Where personal data is transferred outside the UK, organisations must implement appropriate safeguards. Options include UK adequacy regulations, the UK International Data Transfer Agreement (IDTA), binding corporate rules or specific derogations. A transfer risk assessment is required to evaluate the legal framework and practical enforcement environment in the destination country.
Who is responsible for data protection compliance in a supply chain?
Under UK GDPR, the controller is responsible for compliance regardless of how processing is carried out. Where processors are engaged, controllers must conduct due diligence, enter into compliant data processing agreements under Article 28, and monitor ongoing compliance. Joint controller arrangements require a transparent allocation of responsibilities. Sub-processor chains must be managed contractually and operationally.
What should we do in the event of a personal data breach?
Under UK GDPR, personal data breaches likely to result in a risk to individuals must be notified to the ICO within 72 hours. Where the breach is likely to result in a high risk, affected individuals must also be notified. Organisations should maintain a breach register, have documented incident response procedures and conduct post-incident reviews.
How does the ICO enforce data protection compliance?
The ICO has a range of enforcement powers including information notices, assessment notices, enforcement notices, penalty notices (fines of up to 17.5 million or 4% of global turnover), and prosecution for certain offences. The ICO publishes enforcement actions and regulatory guidance to signal its priorities and expectations.
What are the consequences of non-compliance with UK GDPR?
Consequences of non-compliance include ICO enforcement action and fines, private claims for compensation (including group litigation), contractual disputes, reputational harm and operational disruption. For regulated sectors such as telecoms or financial services, data protection failures can also affect licensing and supervisory relationships.
Do we need a record of processing activities?
Yes. Under Article 30 of the UK GDPR, controllers and processors must maintain records of processing activities. These records must include purposes, categories of data subjects and personal data, recipients, international transfers, retention periods and security measures. Records of processing are a core accountability requirement and are routinely requested by the ICO.

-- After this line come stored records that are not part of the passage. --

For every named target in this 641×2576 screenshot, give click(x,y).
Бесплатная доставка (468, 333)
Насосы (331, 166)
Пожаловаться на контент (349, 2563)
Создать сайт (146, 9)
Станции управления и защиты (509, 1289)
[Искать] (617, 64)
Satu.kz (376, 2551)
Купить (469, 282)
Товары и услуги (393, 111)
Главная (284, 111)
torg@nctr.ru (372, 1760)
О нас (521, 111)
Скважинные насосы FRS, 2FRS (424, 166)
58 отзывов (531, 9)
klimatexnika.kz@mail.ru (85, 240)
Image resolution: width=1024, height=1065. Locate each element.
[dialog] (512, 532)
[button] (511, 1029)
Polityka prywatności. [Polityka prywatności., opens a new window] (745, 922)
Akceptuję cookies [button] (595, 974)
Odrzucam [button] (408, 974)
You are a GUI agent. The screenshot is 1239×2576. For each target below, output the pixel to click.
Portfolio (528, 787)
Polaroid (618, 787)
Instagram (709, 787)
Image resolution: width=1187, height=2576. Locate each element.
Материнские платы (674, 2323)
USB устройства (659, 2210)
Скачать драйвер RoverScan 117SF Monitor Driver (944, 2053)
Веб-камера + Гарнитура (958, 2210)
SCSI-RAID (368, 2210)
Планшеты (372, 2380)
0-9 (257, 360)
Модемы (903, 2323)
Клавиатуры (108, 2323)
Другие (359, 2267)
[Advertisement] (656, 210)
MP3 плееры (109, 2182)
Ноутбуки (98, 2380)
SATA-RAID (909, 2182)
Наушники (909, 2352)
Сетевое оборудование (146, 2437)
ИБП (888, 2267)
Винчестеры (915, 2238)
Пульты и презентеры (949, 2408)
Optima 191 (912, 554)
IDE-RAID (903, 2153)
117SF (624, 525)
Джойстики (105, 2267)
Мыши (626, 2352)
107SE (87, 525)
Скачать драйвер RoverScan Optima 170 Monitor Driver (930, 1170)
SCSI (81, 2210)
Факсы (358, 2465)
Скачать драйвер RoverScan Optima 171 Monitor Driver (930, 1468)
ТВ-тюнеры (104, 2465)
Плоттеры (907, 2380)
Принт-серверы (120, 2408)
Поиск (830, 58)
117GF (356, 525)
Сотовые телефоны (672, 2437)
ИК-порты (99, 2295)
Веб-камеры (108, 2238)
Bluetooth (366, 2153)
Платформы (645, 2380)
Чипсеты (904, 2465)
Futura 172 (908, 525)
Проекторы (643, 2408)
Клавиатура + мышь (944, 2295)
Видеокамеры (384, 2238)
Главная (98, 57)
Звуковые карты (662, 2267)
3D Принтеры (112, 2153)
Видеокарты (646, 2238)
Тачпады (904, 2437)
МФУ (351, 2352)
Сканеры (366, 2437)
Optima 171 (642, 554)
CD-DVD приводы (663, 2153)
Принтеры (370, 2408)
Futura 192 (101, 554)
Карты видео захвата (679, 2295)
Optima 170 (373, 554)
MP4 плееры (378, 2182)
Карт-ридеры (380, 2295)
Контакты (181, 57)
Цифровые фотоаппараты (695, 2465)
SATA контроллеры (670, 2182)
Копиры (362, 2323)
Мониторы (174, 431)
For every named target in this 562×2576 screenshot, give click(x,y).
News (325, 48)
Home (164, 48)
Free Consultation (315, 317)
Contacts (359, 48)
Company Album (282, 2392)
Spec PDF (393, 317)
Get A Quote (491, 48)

Should boards oversee data protection compliance?
Yes. Boards are expected to oversee data protection compliance in the same way they oversee cybersecurity and other legal risks. They should receive regular reporting, approve governance frameworks, ensure adequate resources and understand the organisation’s risk exposure. The ICO has emphasised that accountability starts at board level.
Are SMEs expected to comply with the same data protection standards?
Yes. UK GDPR applies to all organisations processing personal data, regardless of size. However, the ICO adopts a proportionate approach. SMEs may not need a DPO and may use simplified records of processing, but they must still have lawful bases, fair processing notices, security measures and breach procedures in place.
How does data protection interact with telecoms regulation?
Telecoms providers process large volumes of personal data including traffic data, location data and subscriber information. The Communications Act 2003, PECR and UK GDPR impose overlapping obligations. Data protection compliance must be managed alongside Ofcom’s General Conditions, the Telecommunications (Security) Act 2021 and the electronic communications privacy framework.
What practical steps should we take to improve data protection compliance?
A typical starting point includes:
mapping AI use cases |
reviewing data flows and training datasets |
implementing an data governance framework |
completing an AI impact assessment |
updating contracts and third-party arrangements |
aligning policies (data protection, security, acceptable use, procurement) |
conducting staff training |
establishing monitoring and oversight arrangements.